Source document –
Athlone–Longford was a parliamentary constituency represented in Dáil Éireann, the lower house of the Irish parliament or Oireachtas from 1937 to 1948. The constituency elected 3 deputies (Teachtaí Dála, commonly known as TDs) to the Dáil, on the system of proportional representation by means of the single transferable vote (PR-STV).

History 
The constituency was created for the 1937 general election under the Electoral (Revision of Constituencies) Act 1935, replacing the old Longford–Westmeath constituency.

Under the Electoral (Amendment) Act 1947, the constituency was abolished, and the Longford–Westmeath constituency was re-created for the 1948 general election.

Boundaries 
The constituency consisted of all of County Longford and parts of counties Roscommon and Westmeath. In the 1935 Act, its boundaries were defined as:
"The administrative County of Longford,
The district electoral divisions of:
Athlone West Rural, Ballydangan, Ballynamona, Caltragh, Carnagh, Carrowreagh, Castlesampson, Cloonburren, Cloonown, Crannagh, Creagh, Culliagh, Drumlosh, Dysart, Kilcar, Kiltoom, Lecarrow, Moore, Rockhill, Taghboy, Taghma-connell, Thomastown and Turrock in the administrative County of Roscommon; and
The district electoral divisions of:
Ardnagragh, Athlone East Rural, Auburn, Carn, Castledaly, Doonis, Glassan, Killinure, Mount Temple, Moydrum, Muckanagh, Noughaval and Tubbrit and the Urban District of Athlone in the administrative County of Westmeath."

Extracted information –
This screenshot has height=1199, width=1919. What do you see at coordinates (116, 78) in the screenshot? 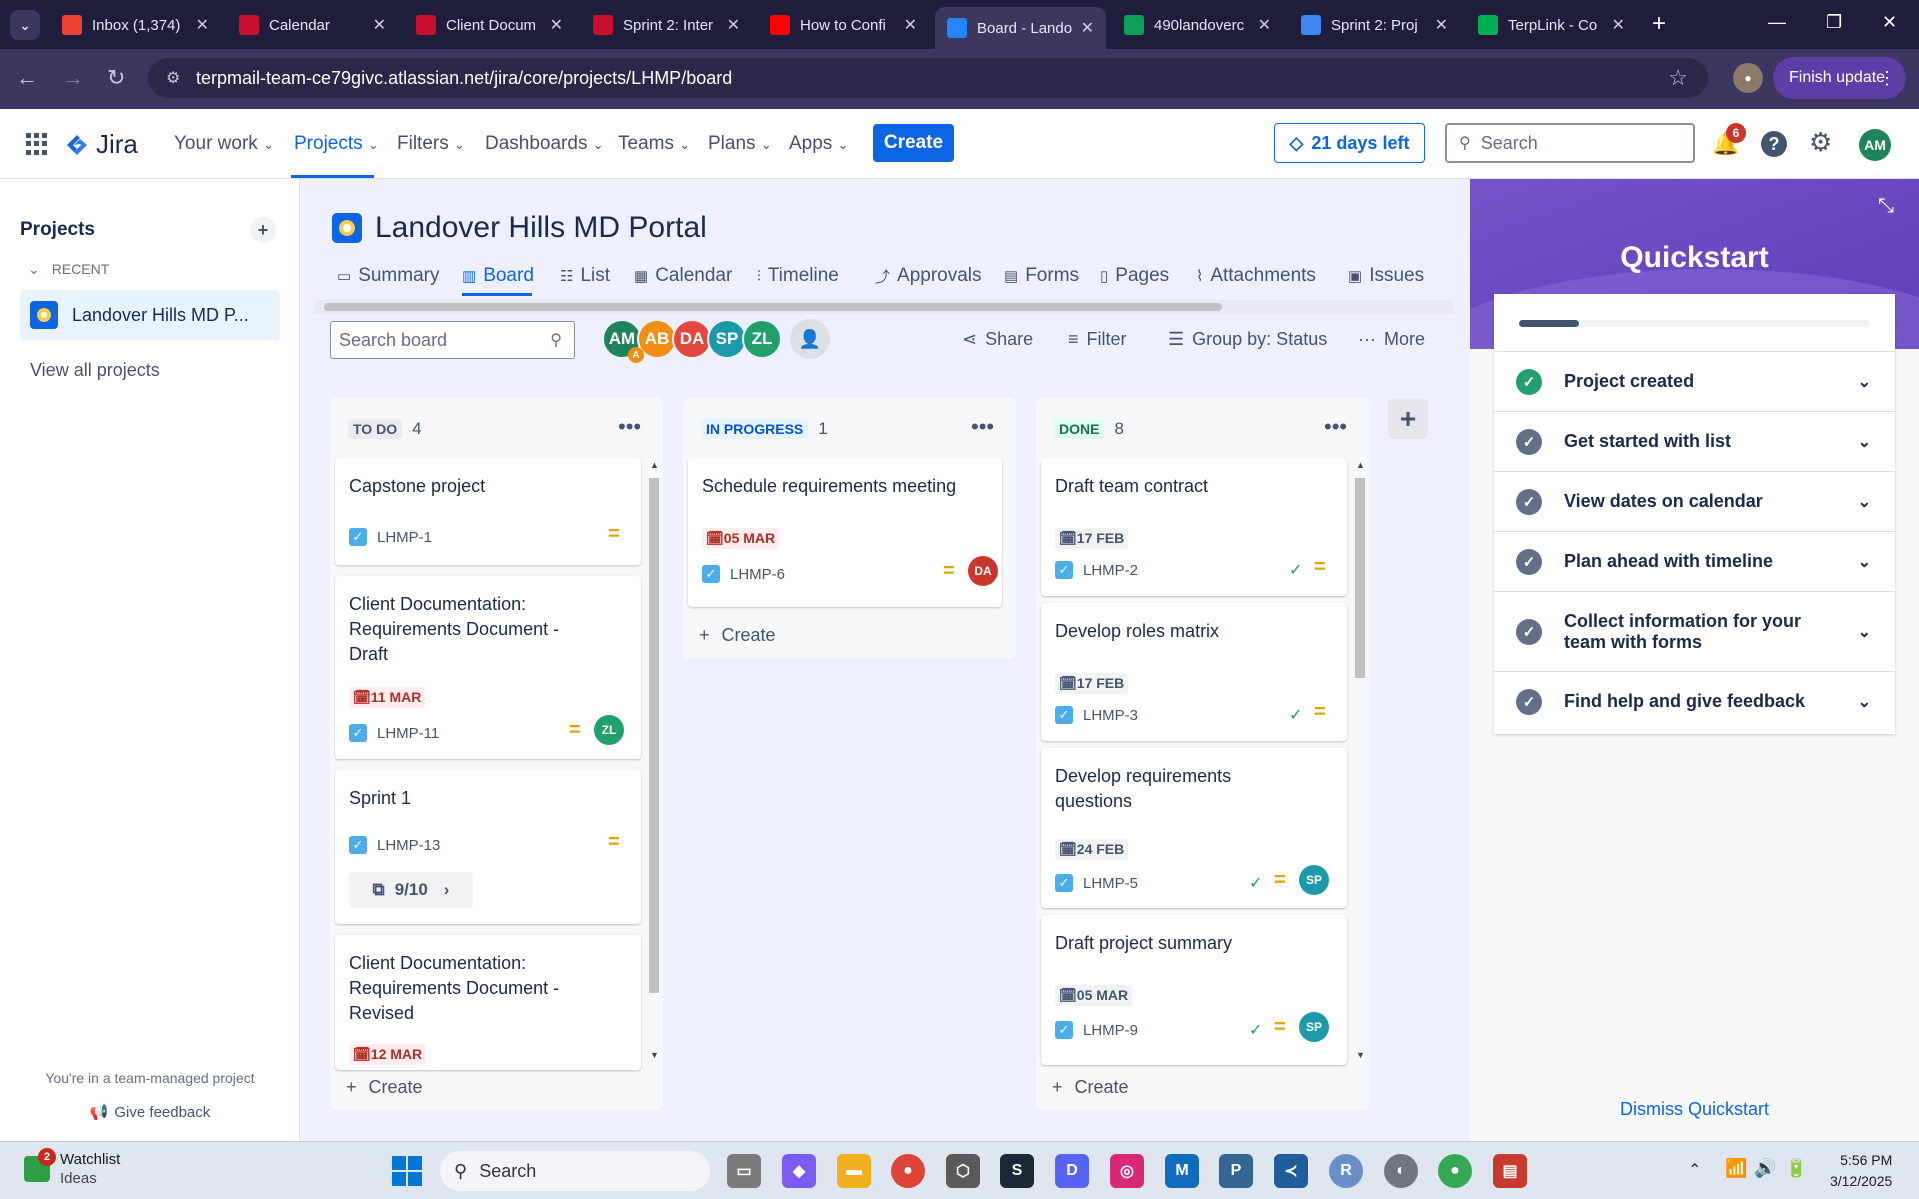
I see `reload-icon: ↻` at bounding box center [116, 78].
--
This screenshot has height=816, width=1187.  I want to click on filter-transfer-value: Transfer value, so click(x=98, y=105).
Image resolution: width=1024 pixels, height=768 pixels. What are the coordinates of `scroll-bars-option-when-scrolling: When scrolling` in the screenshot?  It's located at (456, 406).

Questions –
a) Using the Athlone–Longford text, answer each of these:
(i) How many deputies did the constituency elect to the Dáil?
(ii) Which act created the constituency for the 1937 general election?
(iii) Which county lay wholly within the constituency?
b) According to the Athlone–Longford text, why did the 1948 general election have no Athlone–Longford constituency? Answer in one to three sentences.

Answers by item number –
a)
(i) 3 deputies (TDs).
(ii) The Electoral (Revision of Constituencies) Act 1935.
(iii) County Longford.

b) The Electoral (Amendment) Act 1947 abolished the Athlone–Longford constituency. The Longford–Westmeath constituency was re-created in its place for the 1948 general election.